To be fair, that decision was taken in my early twenties, when Gibson's gradual move away from cyberpunk into more mature (also read - less futuristic) settings would not have found favour with me at the time.

But, since chance threw a copy of Spook Country (2007) into my path, I thought I'd give late-period Gibson a go.

Curiously - the book sold me on Gibson as a writer, but not on the novel itself. 

It reminded me that William Gibson is pretty much the only present-day science-fiction author I can think of who writes like a poet. And the window-dressing in this book - the psychogeographic observations of New York, LA and Vancouver - is beautiful.

He's also an astute observer of contemporary societal and technological trends, Spook Country essentially being science-fiction set in the contemporary world, exploring the potential of what is rather than what could be. Reading latter-day Gibson makes me feel like I'm living the future now, which is a rare and uncanny experience.

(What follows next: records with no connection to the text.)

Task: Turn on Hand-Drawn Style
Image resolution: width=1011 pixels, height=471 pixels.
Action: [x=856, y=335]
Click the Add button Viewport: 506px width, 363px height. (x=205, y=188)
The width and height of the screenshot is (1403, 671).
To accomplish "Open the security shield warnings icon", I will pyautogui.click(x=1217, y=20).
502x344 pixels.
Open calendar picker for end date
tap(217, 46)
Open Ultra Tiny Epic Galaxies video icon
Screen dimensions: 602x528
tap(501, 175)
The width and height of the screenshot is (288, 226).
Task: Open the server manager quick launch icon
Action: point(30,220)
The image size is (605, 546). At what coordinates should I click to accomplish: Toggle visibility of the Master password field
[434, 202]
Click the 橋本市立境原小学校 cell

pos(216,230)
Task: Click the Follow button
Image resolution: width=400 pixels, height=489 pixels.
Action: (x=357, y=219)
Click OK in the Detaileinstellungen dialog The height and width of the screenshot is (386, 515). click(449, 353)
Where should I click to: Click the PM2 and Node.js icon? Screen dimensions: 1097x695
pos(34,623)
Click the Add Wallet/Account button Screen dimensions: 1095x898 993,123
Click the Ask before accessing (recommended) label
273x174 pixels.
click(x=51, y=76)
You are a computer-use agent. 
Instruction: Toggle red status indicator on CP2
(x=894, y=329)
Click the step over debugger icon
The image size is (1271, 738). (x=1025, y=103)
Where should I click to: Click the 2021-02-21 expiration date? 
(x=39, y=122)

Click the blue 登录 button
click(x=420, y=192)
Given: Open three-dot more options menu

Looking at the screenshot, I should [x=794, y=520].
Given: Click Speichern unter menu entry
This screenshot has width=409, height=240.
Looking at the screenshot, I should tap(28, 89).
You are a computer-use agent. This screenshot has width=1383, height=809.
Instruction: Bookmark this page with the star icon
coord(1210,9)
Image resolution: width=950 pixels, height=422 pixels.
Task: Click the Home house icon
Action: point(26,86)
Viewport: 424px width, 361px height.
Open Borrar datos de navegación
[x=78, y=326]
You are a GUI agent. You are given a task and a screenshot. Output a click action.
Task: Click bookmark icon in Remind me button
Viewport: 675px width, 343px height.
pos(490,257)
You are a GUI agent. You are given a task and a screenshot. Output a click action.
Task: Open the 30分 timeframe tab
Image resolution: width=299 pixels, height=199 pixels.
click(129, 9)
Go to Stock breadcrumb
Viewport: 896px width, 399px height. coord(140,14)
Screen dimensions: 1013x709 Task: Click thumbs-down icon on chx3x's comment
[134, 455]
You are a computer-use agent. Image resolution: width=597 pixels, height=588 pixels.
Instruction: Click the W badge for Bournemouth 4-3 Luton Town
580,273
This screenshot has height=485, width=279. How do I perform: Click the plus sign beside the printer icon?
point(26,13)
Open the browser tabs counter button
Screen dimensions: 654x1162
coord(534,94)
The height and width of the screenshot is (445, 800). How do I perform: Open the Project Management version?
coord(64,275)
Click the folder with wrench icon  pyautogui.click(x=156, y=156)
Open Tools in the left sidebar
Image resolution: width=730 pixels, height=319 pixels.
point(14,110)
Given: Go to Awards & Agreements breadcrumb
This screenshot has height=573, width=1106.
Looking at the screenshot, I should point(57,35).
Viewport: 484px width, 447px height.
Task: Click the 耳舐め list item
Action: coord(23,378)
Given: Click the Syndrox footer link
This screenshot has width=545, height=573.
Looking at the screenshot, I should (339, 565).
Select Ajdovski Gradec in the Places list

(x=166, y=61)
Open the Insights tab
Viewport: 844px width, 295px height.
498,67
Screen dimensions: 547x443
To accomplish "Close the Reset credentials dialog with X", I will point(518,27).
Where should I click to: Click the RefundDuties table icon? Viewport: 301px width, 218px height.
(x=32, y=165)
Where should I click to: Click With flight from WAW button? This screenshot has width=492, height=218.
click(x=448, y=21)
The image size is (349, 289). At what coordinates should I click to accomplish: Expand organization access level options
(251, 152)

It does seem however with Spook Country that what Gibson really wanted to write was a series of vignettes or feuilleton articles, but what he was contracted to do was a novel. So while the scene-setting, the digressions into cultural review and the aphorisms about the creative industries are great, the plot itself is flimsy. 

Without getting too spoileriffic, it's a slight piece of cloak and dagger action involving a GPS-tracked McGuffin and different factions in the US military-industrial complex. Gibson pulls out his usual diversionary tactic of switching between different protagonists whose storylines eventually converge, but the ending is enough of an anti-climax as to leave this reader at least rather deflated.

Spook Country, then, is a very interesting travelling companion for a while, but the destination isn't worth the journey. Like boarding the Orient Express but finding yourself unaccountably stranded at Blake Street (LOCAL REFERENCE KLAXON).

On the other hand - I am definitely going to delve deeper into Gibson's body of work. His writing has only got better and I am belatedly realising there is definitely life after cyperpunk here.